■ What you need to do ■
• a. In the court opinion, copy word for word everything from "[Crim. No. 883." down to "for Defendant and Appellant.".
• b. In the court opinion, who represented the defendant and appellant under appointment by the Court of Appeal?

■ Given passage ■
:::

18 Cal. App. 3d 864

[Crim. No. 883.

Fifth Dist.

July 22, 1971.]

THE PEOPLE, Plaintiff and Respondent, v. DONALD PAUL GRIFFIN, Defendant and Appellant.

*866Counsel

Michael Korn, under appointment by the Court of Appeal, for Defendant and Appellant.

Thomas C. Lynch and Evelle J. Younger, Attorneys General, Charles P. Just, James T. McNally and Edsel W. Haws, Deputy Attorneys- General, for Plaintiff and Respondent.

Opinion

BROWN (G. A.), J.

Donald Paul Griffin appeals from a judgment entered upon a guilty verdict of first degree murder (Pen. Code, § 187). He was sentenced to fife imprisonment by the court (Pen. Code, § 190.1) after the jury failed to agree on the imposition of punishment.

As grounds for reversal, among others, appellant asserts that the trial court should have given, sua sponte, a nonstatutory manslaughter instruction called for by People v. Conley, 64 Cal.2d 310 [49 Cal.Rptr. 815, 411 P.2d 911], at page 318, where the court said: “Accordingly, a finding of provocation sufficient to reduce murder to manslaughter is not the sole means by which malice can be negated and voluntary manslaughter *867established. A person who intentionally kills may be incapable of harboring malice aforethought because of a mental disease, defect, or intoxication, and in such case his killing, unless justified or excused, is voluntary manslaughter.” (See also People v. Castillo, 70 Cal.2d 264 [74 Cal.Rptr. 385, 449 P.2d 449]; People v. Mosher, 1 Cal.3d 379 [82 Cal.Rptr. 379, 461 P.2d 659]; People v. Tidwell, 3 Cal.3d 82 [89 Cal.Rptr. 58, 473 P.2d 762].)

Failure to give such an instruction, sua sponte, is prejudicial per se where the defense of diminished capacity is fairly raised by the evidence (People v. Cobas, 12 Cal.App.3d 952, 956 [91 Cal.Rptr. 110]; People v. Aubrey, 253 Cal.App.2d 912, 920 [61 Cal.Rptr. 772]; People v. Castillo, supra, 70 Cal. 2d 264), and the trial court can be said to be alerted by the evidence presented, or by other means, that diminished capacity is an issue in the case. (People v. Cram, 12 Cal.App.3d 37, 42 [90 Cal.Rptr. 393].)

:::

■ Data section ■
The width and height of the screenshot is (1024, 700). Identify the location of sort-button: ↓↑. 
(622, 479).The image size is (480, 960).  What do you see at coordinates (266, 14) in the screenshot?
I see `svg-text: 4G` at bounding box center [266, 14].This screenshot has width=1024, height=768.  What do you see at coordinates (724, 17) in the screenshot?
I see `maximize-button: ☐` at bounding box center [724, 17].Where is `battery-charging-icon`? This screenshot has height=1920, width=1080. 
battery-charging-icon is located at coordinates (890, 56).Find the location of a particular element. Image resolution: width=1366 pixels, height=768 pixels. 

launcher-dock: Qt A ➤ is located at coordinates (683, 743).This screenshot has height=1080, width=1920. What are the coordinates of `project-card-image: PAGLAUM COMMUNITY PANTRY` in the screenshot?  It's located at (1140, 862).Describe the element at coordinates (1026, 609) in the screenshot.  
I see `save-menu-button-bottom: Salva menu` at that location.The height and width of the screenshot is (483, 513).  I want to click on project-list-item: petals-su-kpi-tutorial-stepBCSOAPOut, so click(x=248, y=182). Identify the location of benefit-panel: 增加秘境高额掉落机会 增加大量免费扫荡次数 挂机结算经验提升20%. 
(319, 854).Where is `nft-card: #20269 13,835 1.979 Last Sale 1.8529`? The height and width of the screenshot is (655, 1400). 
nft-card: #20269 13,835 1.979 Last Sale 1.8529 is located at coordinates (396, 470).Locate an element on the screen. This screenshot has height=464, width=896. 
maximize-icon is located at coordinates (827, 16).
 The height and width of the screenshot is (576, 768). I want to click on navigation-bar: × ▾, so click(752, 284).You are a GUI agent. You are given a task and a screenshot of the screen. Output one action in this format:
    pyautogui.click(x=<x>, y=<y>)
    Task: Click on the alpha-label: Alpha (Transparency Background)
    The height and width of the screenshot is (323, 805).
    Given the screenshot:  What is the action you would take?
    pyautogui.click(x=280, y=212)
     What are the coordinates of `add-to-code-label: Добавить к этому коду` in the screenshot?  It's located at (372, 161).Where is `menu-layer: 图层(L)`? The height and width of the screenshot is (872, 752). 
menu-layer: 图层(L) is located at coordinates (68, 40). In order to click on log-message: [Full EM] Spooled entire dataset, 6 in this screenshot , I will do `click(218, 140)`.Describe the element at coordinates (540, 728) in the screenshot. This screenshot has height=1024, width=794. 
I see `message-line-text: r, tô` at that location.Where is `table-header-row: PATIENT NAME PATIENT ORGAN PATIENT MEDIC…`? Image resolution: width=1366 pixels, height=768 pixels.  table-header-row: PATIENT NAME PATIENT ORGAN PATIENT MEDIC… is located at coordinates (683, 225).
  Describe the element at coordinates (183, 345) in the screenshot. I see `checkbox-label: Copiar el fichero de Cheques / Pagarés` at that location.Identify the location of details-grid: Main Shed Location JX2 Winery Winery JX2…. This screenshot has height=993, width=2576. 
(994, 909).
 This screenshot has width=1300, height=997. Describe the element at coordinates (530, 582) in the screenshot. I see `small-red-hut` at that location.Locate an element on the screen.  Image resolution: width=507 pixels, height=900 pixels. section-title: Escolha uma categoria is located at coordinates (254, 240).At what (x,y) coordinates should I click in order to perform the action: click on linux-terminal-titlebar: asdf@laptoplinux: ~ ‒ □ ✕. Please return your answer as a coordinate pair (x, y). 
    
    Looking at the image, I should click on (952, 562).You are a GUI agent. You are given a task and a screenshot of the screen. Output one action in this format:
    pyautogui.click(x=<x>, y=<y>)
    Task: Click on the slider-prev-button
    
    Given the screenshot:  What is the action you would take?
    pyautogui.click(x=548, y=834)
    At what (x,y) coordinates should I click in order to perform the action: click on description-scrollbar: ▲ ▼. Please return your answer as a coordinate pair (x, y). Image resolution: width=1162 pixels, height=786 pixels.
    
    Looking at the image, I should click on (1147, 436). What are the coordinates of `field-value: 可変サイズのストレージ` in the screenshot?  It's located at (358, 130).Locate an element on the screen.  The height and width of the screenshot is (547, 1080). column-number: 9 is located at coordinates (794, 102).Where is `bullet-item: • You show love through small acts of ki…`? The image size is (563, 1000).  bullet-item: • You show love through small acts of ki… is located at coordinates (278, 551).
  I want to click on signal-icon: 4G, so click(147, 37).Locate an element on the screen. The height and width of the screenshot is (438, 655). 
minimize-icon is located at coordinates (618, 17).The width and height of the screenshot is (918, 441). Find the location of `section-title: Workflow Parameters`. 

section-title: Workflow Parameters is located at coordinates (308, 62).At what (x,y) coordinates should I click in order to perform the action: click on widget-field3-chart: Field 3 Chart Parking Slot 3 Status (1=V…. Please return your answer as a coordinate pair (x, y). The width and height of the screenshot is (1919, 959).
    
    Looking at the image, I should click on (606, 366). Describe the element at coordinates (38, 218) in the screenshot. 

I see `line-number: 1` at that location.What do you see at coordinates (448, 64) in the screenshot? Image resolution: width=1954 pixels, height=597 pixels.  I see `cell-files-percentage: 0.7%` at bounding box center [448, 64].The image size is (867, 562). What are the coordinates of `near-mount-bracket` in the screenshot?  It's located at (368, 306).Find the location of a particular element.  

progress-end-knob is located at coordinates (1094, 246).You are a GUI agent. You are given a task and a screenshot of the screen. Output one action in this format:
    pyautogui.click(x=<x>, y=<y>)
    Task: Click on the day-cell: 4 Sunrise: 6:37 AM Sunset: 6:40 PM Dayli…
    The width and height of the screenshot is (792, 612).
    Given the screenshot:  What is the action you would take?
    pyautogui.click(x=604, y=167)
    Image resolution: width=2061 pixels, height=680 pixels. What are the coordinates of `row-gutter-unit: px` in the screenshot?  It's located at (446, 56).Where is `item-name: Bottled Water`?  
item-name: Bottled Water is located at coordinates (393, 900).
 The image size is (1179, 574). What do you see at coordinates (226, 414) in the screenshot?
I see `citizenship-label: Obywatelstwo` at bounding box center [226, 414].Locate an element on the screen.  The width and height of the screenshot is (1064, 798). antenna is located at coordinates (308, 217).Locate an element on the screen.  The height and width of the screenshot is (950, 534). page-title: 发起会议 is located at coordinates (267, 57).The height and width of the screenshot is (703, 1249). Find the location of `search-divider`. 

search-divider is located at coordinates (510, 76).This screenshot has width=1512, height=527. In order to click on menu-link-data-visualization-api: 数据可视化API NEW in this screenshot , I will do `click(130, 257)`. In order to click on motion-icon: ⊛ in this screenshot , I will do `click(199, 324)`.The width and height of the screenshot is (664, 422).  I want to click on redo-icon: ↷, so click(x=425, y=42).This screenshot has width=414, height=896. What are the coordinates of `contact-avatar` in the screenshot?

:::

■ Answer section ■
• a.
[Crim. No. 883.

Fifth Dist.

July 22, 1971.]

THE PEOPLE, Plaintiff and Respondent, v. DONALD PAUL GRIFFIN, Defendant and Appellant.

*866Counsel

Michael Korn, under appointment by the Court of Appeal, for Defendant and Appellant.

• b. Michael Korn